# Namal Mo Za Ako



## n3kuh

I was wondering what these two mean:
Namal Mo Za Ako
and
Ibizay Mo Na

Someone told me this and I only figured out the easy parts like ako and mo, but I'm sorry if it is spelled wrong the person spelled this to me and I'm just assuming it's right. Thank you if you can help me figure this out lols.


----------



## epistolario

n3kuh said:


> I was wondering what these two mean:
> Namal Mo Za Ako
> and
> Ibizay Mo Na


 
Mahal mo na ako? (You are already in love with me)
Ibigay mo na? (*Ibigay* means *to give* but it _may_ have other connotations related to two people in a relationship)

◆ What this task involves: Write out the forum thread about "Namal Mo Za Ako" word for word, from "# Namal Mo Za" to "this out lols.".

◆ Extracted data:

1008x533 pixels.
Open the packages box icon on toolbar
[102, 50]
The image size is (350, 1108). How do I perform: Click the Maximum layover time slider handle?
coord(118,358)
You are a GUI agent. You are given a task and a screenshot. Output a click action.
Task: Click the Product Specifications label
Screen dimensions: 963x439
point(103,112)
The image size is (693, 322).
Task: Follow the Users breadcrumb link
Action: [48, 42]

...

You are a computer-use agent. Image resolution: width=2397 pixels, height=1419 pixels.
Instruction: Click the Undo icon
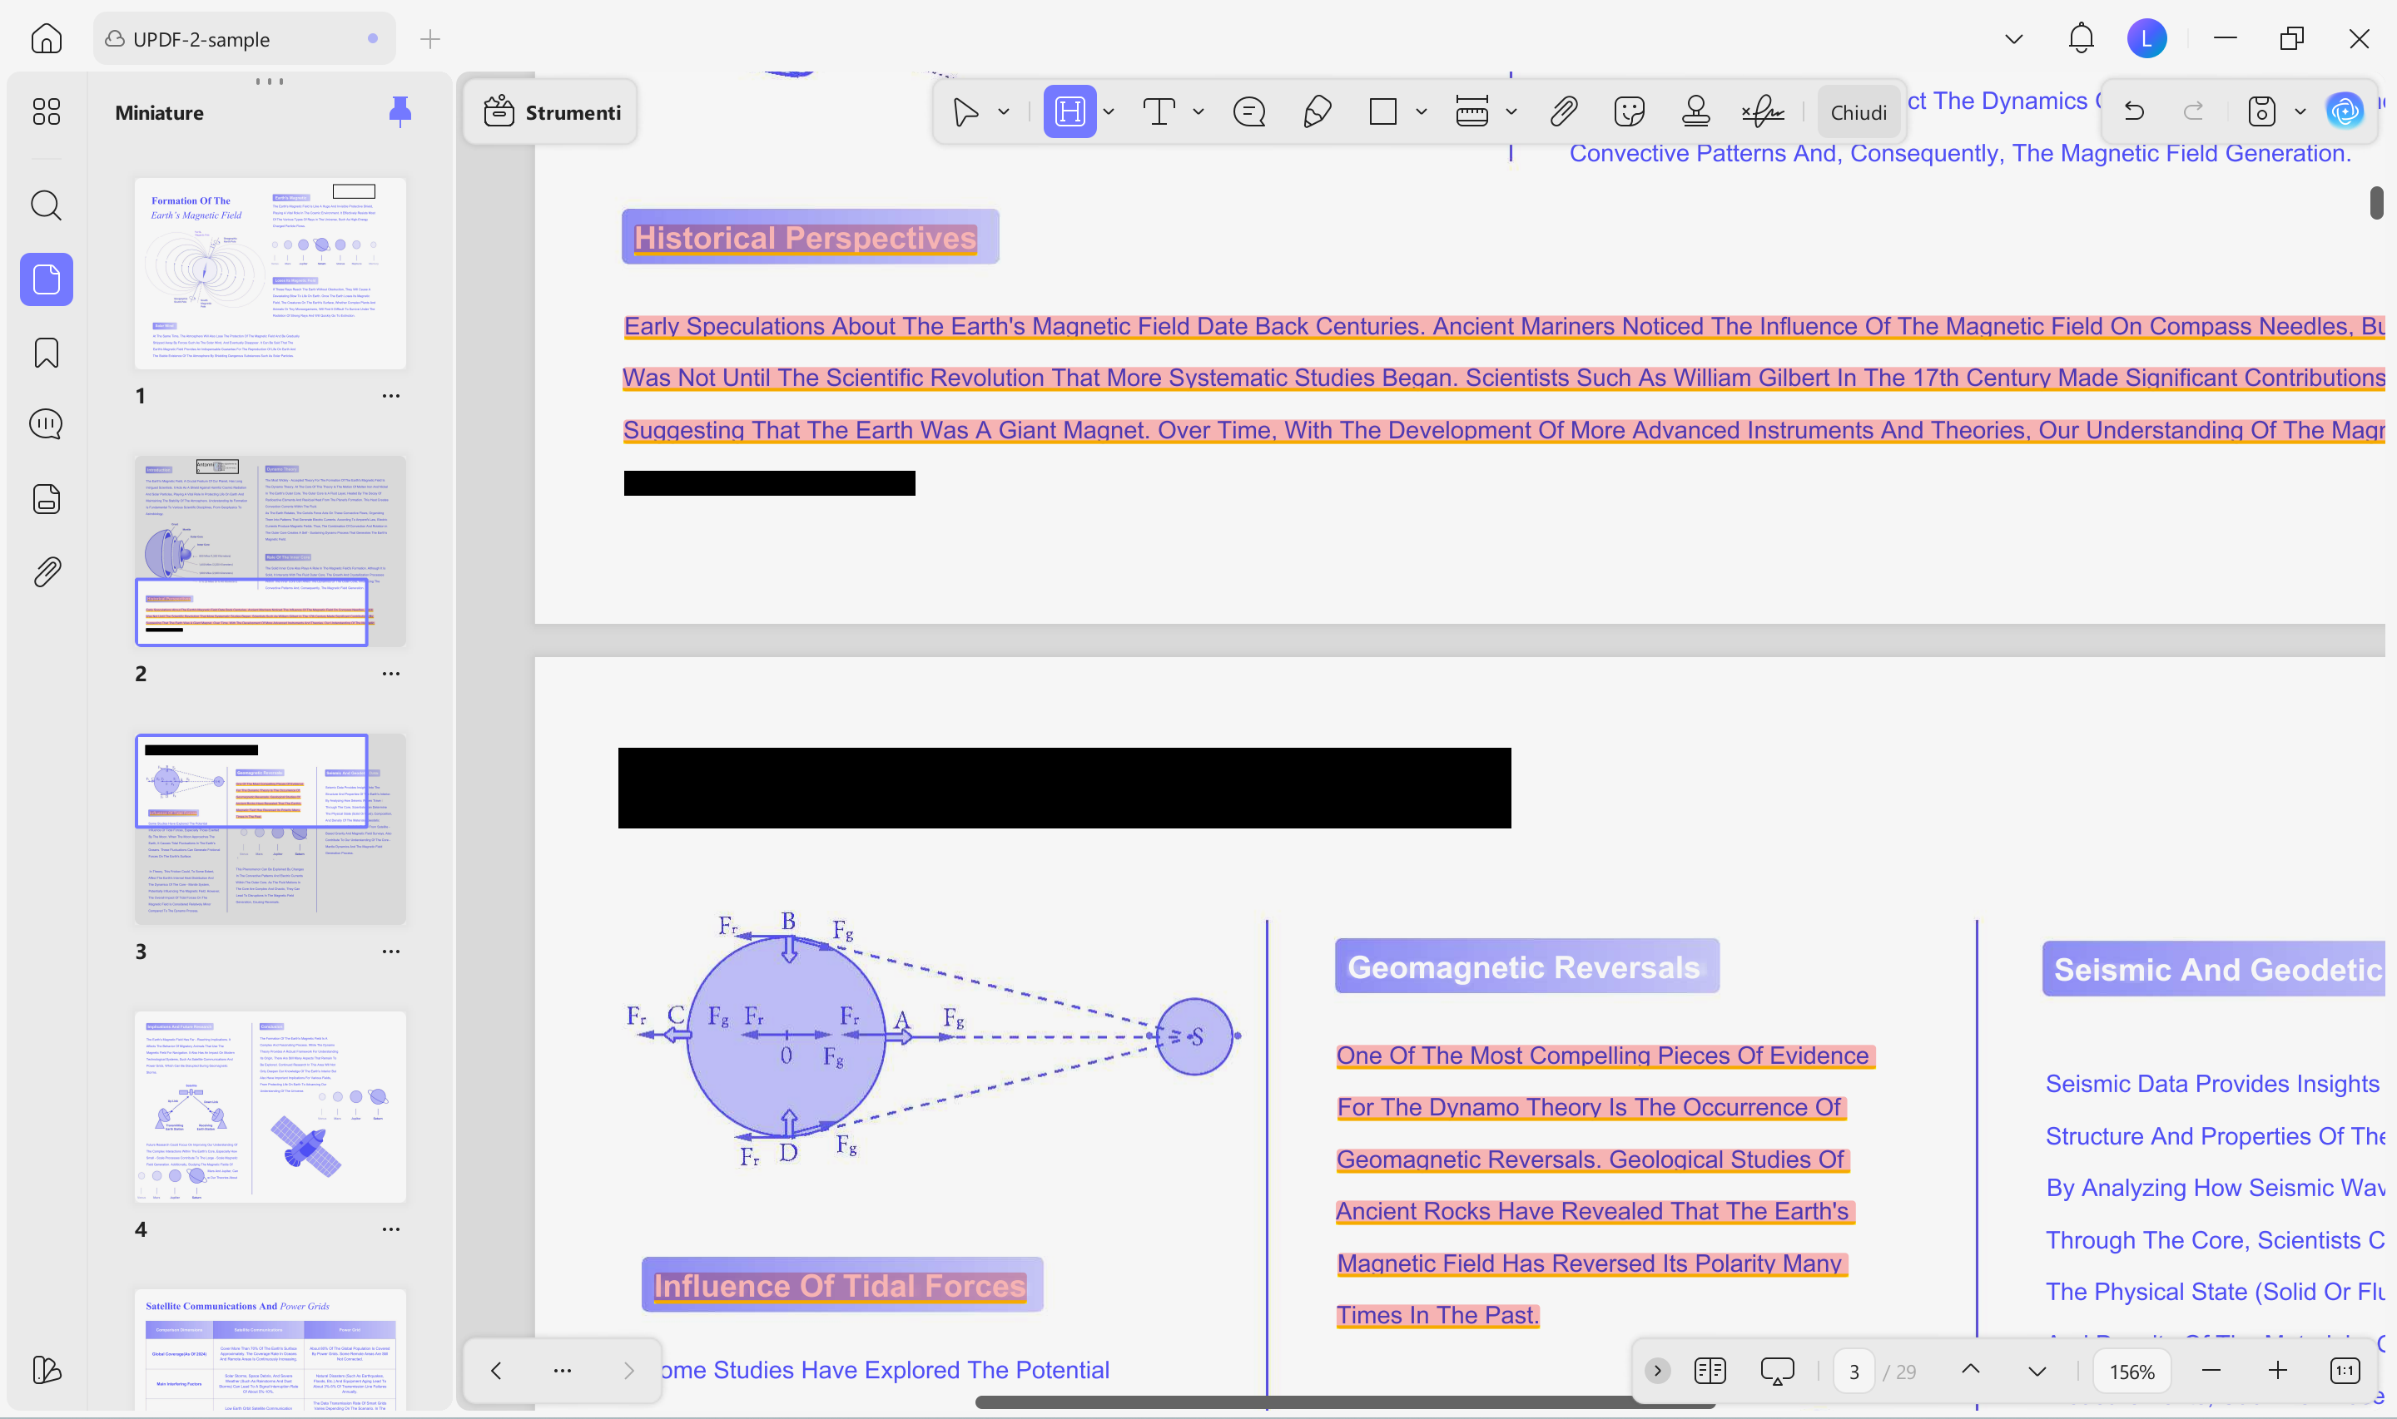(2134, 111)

---

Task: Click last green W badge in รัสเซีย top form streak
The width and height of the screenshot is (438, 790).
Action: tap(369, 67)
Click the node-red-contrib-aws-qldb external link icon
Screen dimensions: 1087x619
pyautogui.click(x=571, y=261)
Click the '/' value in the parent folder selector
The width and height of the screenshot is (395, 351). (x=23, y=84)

◆ Solution:
# Namal Mo Za Ako



## n3kuh

I was wondering what these two mean:
Namal Mo Za Ako
and
Ibizay Mo Na

Someone told me this and I only figured out the easy parts like ako and mo, but I'm sorry if it is spelled wrong the person spelled this to me and I'm just assuming it's right. Thank you if you can help me figure this out lols.